The February 4 contest between the Indianapolis Colts and the Chicago Bears is on track to break $400 million in total economic impact for the entire South Florida region, roughly double the $200 million average economic impact the big game produces.

After a year's exile in chilly Detroit, which generated $261 million in economic impact for the Motor City, according to a study commissioned by the Detroit Metro Convention
 and Visitors Bureau, corporations are back in droves to entertain existing and prospective clients, play hundreds of rounds of golf, and soak up the South Florida sunshine.

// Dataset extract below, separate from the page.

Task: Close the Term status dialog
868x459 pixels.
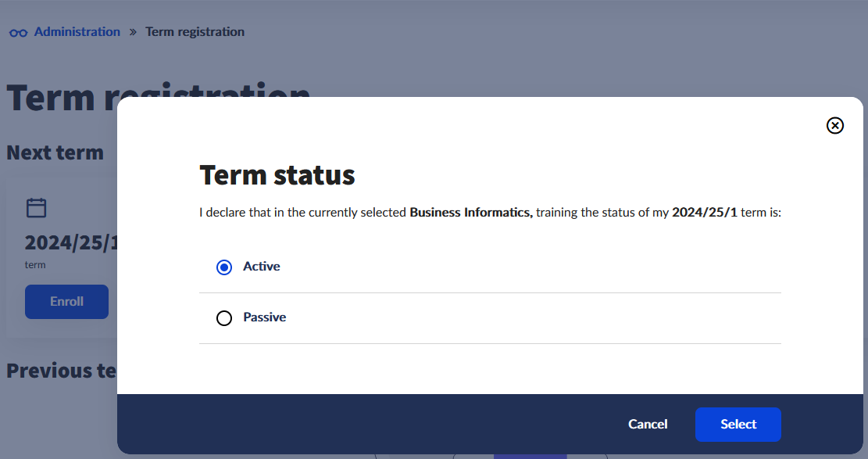Action: click(835, 126)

Businesses in South Florida could "see a record $195 million of spending on everything from lodging to food and beverages" during the week of Super Bowl XLI, according to a PricewaterhouseCoopers report.

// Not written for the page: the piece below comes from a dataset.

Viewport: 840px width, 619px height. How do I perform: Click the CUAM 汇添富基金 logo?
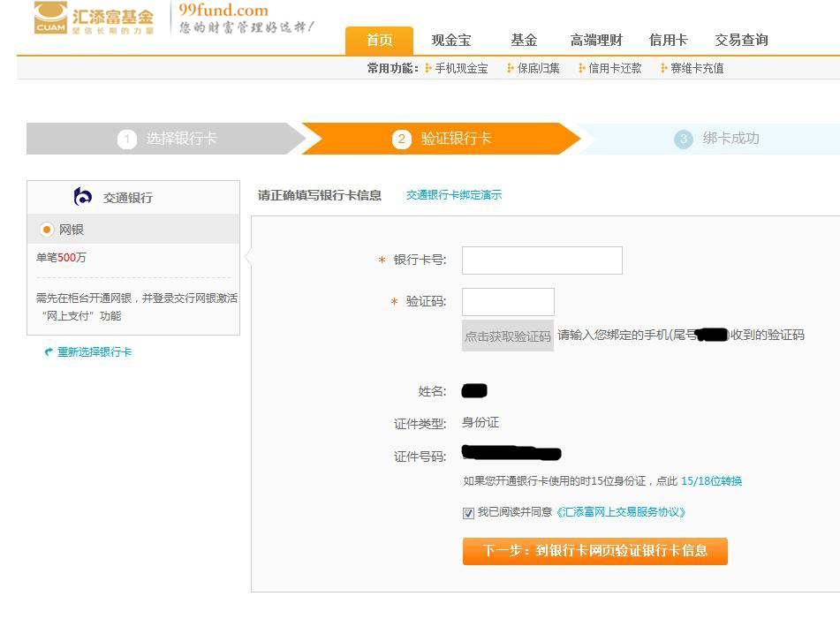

Demand for travel packages for the big game's estimated 125,000 visitors has skyrocketed. VIPseats.com President Nick Giammusso's business is up 300 percent over last year, according to wire reports. "There's been tremendous pent-up demand," Giammusso says.

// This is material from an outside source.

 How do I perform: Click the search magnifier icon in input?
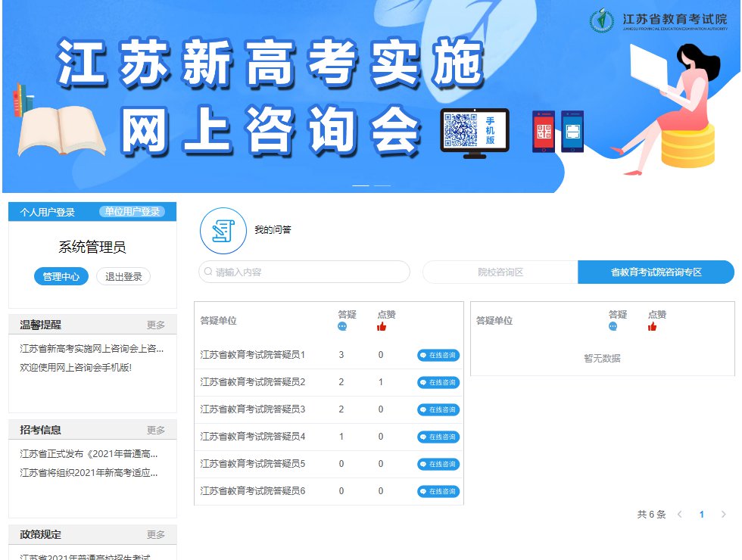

TSE Sports & Entertainment has sold more than 1,000 Super Bowl packages, compared to 350 last year. President Robert Tuchman says, "The blue-chip companies that cut back after 9/11 are starting to do more again." Four-night TSE packages include upper level game tickets, an autographed football, entry in a celebrity golf tournament, and a Sunday morning chat with a former NFL coach or player.

South Florida hotels are charging four to five times their normal prices for this time of year. The rate for a double room at the Miami Airport Holiday Inn for the first weekend of January was $190.00. For the Saturday night before the Super Bowl, that rate jumps to $430 – and requires a three night minimum stay.

At the chic South Beach Delano, the regular city view deluxe room rate for the same nights leaps from $775.00 to $1625.00. The ultrapricey Setai is requiring a seven night minimum stay — at $950 per night for a double room.

South Beach will also be the hub for major Super Bowl corporate sponsors, including Sprint Nextel's fictional "Shulaville," a mobile marketing experience featuring legendary Dolphins coach Don Shula. South Beach will also serve as the game's major media hub.

But South Beach isn't the only area expecting a surge of visitors and an economic windfall. Hotels and restaurants throughout the 65-mile northerly stretch to Broward and Palm Beach Counties will be bulging with football fans as well. Even Orlando's Walt Disney World is anticipating a Super Bowl bump.

Now, 65 miles of tourists means also crowded roads. On Call Staffing Inc., based up North in Jacksonville, is providing 300 drivers to one limo company, compared to the 180 hired for the same client when the Super Bowl was played in Jacksonville two years ago.

Like the interlude after any really great celebration, Miami will have a massive hangover — Dolphins fans might suffer the most. The 4,293 Dolphins club-seat holders will see the price of their tickets increase, some by more than 200 percent, according to the

South Florida Sun-Sentinel. The increases will help cover the $250 million worth of upgrades to Dolphin Stadium, some of which will be enjoyed by Super Bowl VIPs on and before Super Sunday.